新製品発表会の進行役をつとめた同社コンシューマ製品シニアバイスプレジデントのローワン・トロロープ(Rowan Trollope)氏は、冒頭でインターネットにおける最新の脅威とブラックマーケットの現状を紹介した。同氏によると、2006年を境にオンライン犯罪の被害は急増しており、「サイバー犯罪は現在、4分の1秒に1回発生し、5人に1人が犠牲者になっている」と身近な危険であることを訴えるとともに、多くの人々がこの事実に注意を払っていないと指摘。また、ブラックマーケットでは金銭目的のサイバー犯罪に利用される個人情報が“非常に安い値段”(1人あたりの平均で98円程度)で実際に売り買いされているとし、これらの脅威によって「ただPCが破壊されるだけでなく、あなた自身の人生が脅かされている」とオンライン犯罪の危険性を強調した。

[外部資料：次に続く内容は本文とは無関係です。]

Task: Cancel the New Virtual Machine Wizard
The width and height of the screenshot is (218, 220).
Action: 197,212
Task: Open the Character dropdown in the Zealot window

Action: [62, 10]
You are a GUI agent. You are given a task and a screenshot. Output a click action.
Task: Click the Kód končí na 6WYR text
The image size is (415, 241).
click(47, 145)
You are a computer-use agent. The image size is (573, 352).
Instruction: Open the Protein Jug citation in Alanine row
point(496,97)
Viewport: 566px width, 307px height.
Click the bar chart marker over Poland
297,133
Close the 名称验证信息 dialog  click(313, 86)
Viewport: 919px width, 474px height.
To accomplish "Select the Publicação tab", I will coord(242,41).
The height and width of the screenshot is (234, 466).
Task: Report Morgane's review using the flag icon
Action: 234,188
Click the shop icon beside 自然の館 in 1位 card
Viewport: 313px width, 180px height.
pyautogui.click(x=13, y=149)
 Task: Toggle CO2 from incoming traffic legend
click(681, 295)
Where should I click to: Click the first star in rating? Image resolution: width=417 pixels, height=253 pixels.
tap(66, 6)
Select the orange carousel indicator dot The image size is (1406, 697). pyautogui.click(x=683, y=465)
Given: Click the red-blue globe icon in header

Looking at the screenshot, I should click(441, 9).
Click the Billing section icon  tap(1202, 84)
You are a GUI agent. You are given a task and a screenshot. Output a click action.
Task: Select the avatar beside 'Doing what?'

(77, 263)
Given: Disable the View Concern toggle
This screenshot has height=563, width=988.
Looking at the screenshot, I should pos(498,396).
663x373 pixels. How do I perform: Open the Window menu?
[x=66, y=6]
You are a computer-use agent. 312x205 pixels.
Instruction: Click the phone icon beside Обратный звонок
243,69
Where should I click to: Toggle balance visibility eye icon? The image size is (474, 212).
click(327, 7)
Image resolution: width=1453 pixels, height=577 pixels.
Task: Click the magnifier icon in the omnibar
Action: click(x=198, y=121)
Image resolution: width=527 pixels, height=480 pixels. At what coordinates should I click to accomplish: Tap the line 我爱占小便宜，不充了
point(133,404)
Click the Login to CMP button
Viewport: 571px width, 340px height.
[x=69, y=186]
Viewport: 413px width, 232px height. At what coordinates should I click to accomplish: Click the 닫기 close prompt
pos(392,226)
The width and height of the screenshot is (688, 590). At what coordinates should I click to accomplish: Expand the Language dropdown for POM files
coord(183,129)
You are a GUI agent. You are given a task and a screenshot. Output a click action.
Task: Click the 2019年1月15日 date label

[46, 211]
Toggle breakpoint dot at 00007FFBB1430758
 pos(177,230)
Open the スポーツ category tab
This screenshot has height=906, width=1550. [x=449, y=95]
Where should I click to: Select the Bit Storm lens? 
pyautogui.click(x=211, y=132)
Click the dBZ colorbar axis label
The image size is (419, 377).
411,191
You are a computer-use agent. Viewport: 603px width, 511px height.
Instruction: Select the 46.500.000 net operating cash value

また、サイバーセキュリティの専門家として、スペース・ローグ(Space Rogue)を名乗る元ハッカーと、警視庁のハイテク犯罪対策総合センター情報班長の平川敏久氏が壇上に招かれ、企業だけでなく個人も金銭目的のオンライン犯罪に巻き込まれている現状や、日本国内においてもフィッシング詐欺や企業を狙ったスピア型の攻撃が増加傾向にあることがスライドとともに示された。特に、従来は技術的な好奇心を動機としていたサイバー犯が、「いわゆる“厨房”(ここではスクリプトキディ)ではなく今では実際に暴力団系の検挙例があるほど」(平川氏)と語り、現在ではビジネスとして組織化された犯罪に移行していることを警告した。
レピュテーション技術「Quorum」を導入
これらの脅威に対しトロロープ氏は、「セキュリティ業界は(オンライン犯罪者)との戦いに勝利しておらず、依然として脅威は増え続けている。我々はいま分岐点におり、今までとは違う道を行くべきだ」と述べ、従来のマルウェア検出方法とは異なる新技術を採用した「ノートン2010」を紹介した。
ノートン2010の最大の特徴は、同社が3年を費やして開発したというリアルタイムレピュテーション(評価)技術の採用だ。これは約3500万のノートンユーザーから収集した膨大なファイル情報をもとに、作成日時やダウンロード元、デジタル署名、普及度などの特徴を分析し、アプリケーションやファイルの安全性を統計的に評価するもので、ファイルの流通状況などに応じても評価情報はリアルタイムに更新されていく。同社によれば、第三者機関であるAV-Testのテストでも99.75%という高い検出率を示し、定義ファイルによる保護では間に合わない新しい攻撃に特に有効だという。
一方、スキャン速度の向上やメモリ使用量の削減など、パフォーマンスの改善も行われている。トロロープ氏は「セキュリティソフトを導入してPCの動作が重くなったらどう思うだろう? 私だったらまずは怒る。そしてセキュリティ意識の低いユーザーであれば、ソフトウェア自体をオフにしてしまうかもしれない。そうすると戦いが始まる前にすべては終わってしまう。(セキュリティソフトを導入しても)遅くしないというのは非常に重要だ」と述べ、今回のノートン2010が他社の最新版と比べても“最速のセキュリティ製品”であることをアピールした。
なお、発表会には昨年に続いてCMキャラクターに起用された中川翔子さんも登場し、新CMの見どころや制作時の苦労を語ったり、インターネットのヘビーユーザーとしてセキュリティの大切さを訴えていた。